The roots of Amish Mission furniture can be traced back to the late 19th century, but to this day remains one of the most popular furniture styles on the market. Our Mission style category allows you to conveniently shop all of our handmade wood furniture in one place. While browsing this category, you will notice the many variations of Amish Mission furniture, Mission living room furniture, and more. Some are more thoroughly Mission while others may have more subtitle Mission accents.

Mission furniture is a broad and general style that consists of dozens of mission style variations, such as the Royal Mission series, Shaker Mission series, and Craftsman Mission series, for example. Different builders may also create their own line of Mission furniture that’s showcases a new twist on the Mission design philosophy. You will see Mission furniture styles in many different types of handmade wood furniture, the most popular being dining room tables and chairs. Also find Mission bedroom furniture, Mission living room furniture, cabinets, shelves mirrors, TV stands, shelves, or waste baskets. If it can be built into furniture, it can be Mission.

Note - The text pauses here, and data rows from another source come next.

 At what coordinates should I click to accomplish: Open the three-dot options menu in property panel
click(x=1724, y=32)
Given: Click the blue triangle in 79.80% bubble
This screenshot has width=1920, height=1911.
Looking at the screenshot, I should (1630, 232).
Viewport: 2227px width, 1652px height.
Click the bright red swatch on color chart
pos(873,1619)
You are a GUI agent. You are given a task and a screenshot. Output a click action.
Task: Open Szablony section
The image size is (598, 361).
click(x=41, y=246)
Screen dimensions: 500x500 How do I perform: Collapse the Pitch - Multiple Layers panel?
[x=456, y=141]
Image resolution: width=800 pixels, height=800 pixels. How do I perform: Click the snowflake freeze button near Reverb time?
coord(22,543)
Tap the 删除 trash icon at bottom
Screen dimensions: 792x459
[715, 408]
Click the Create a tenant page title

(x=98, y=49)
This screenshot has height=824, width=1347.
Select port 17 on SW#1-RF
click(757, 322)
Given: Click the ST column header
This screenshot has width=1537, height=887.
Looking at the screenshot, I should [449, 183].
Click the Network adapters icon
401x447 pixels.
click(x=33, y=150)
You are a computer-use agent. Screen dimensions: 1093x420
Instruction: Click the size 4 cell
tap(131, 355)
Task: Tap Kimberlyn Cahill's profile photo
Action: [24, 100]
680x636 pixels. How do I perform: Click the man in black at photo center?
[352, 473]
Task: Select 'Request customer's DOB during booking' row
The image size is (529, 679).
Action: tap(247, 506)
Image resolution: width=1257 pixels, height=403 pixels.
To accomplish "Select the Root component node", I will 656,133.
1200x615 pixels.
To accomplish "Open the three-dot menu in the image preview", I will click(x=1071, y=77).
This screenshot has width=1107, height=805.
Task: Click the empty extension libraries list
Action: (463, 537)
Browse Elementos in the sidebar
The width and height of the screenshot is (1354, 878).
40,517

The Mission design philosophy does a brilliant job at emphasizing the natural beauty of wood grains by emphasizing very simple, straight vertical and horizontal lines that usually run ninety degrees to one another. Mission furniture is most popularly done in oak, but several other wood types are also used such as cherry, maple, or hickory. The timelessness of mission style handmade wood furniture could be attributed to its universal simplicity that seems simultaneously straddle the feel of contemporary and traditional styles.


In 1894 A.J. Forbes made one of the first Mission chairs for San Francisco’s Swedenborgian Church before the term was made popular by furniture manufacturer and retailer, Joseph P. McHugh, from New York. McHugh copied the chairs made by Forbes, and 1898 developed a stylistically similar line to sell to consumers. The term mission came from the Spanish missions that aimed to spread Christianity throughout colonial California, which then somehow became associated with the style recognized as Mission today. Amish Mission furniture became widely popular after the Pan American Exposition in Buffalo, NY in 1901. It could be argued Mission style wood furniture can be further traced back to the Arts and Crafts Movement that originated in England in the 1880’s.